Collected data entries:
--- START ---
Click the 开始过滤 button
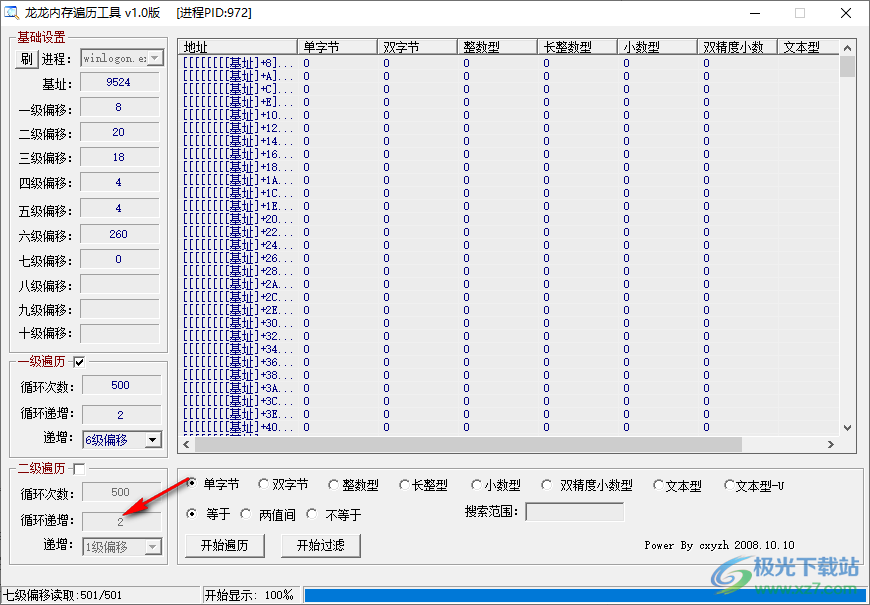click(x=320, y=545)
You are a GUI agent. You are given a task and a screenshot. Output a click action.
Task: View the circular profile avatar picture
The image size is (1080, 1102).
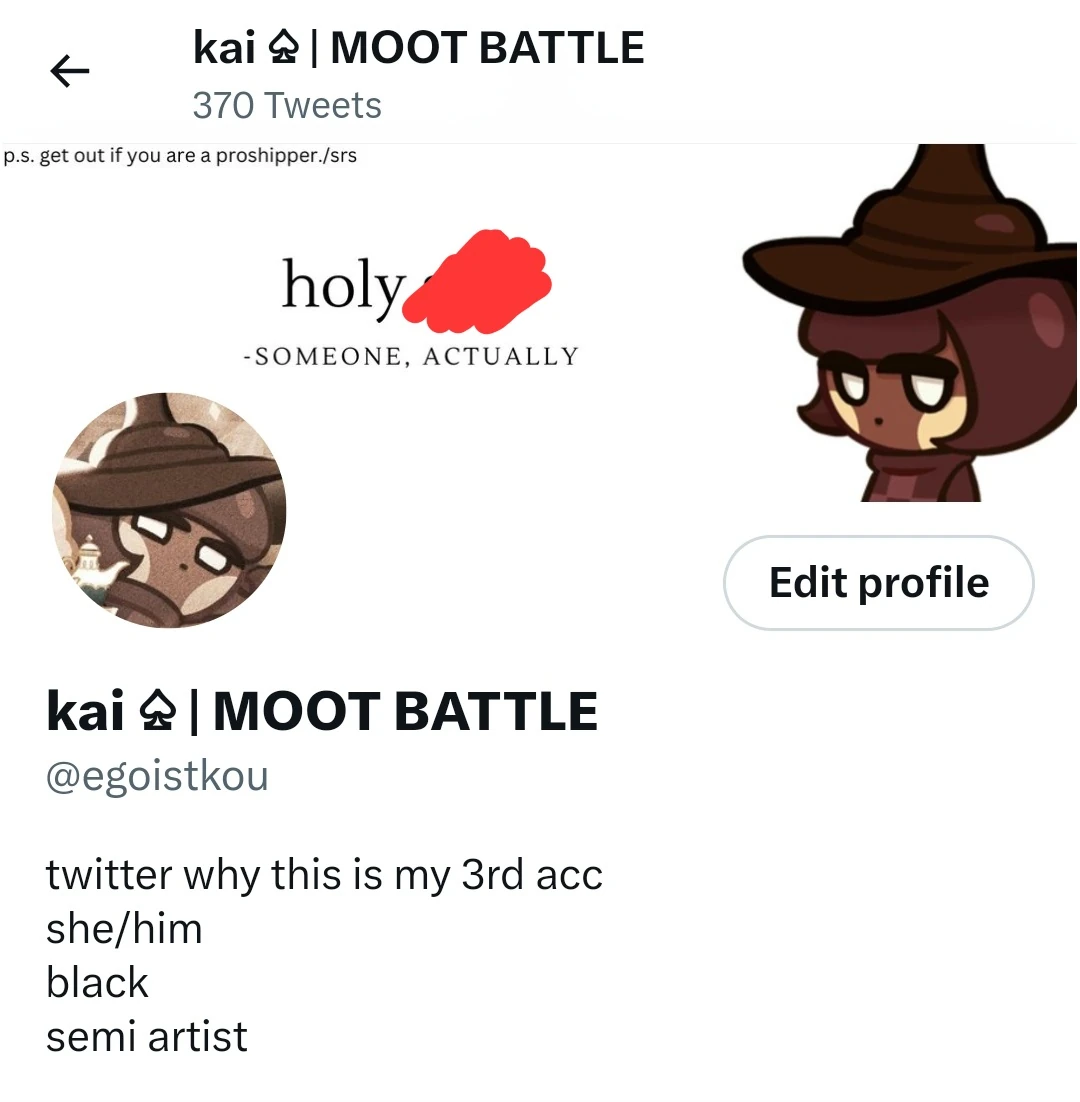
--- END ---
TASK STATEMENT.
Arrange every line of the material above as a Markdown table with the columns Row and Material line, skipping any blank lines. Leave the pictures out of the answer.

SOLUTION.
| Row | Material line |
|---|---|
| 1 | Click the 开始过滤 button |
| 2 | click(x=320, y=545) |
| 3 | You are a GUI agent. You are given a task and a screenshot. Output a click action. |
| 4 | Task: View the circular profile avatar picture |
| 5 | The image size is (1080, 1102). |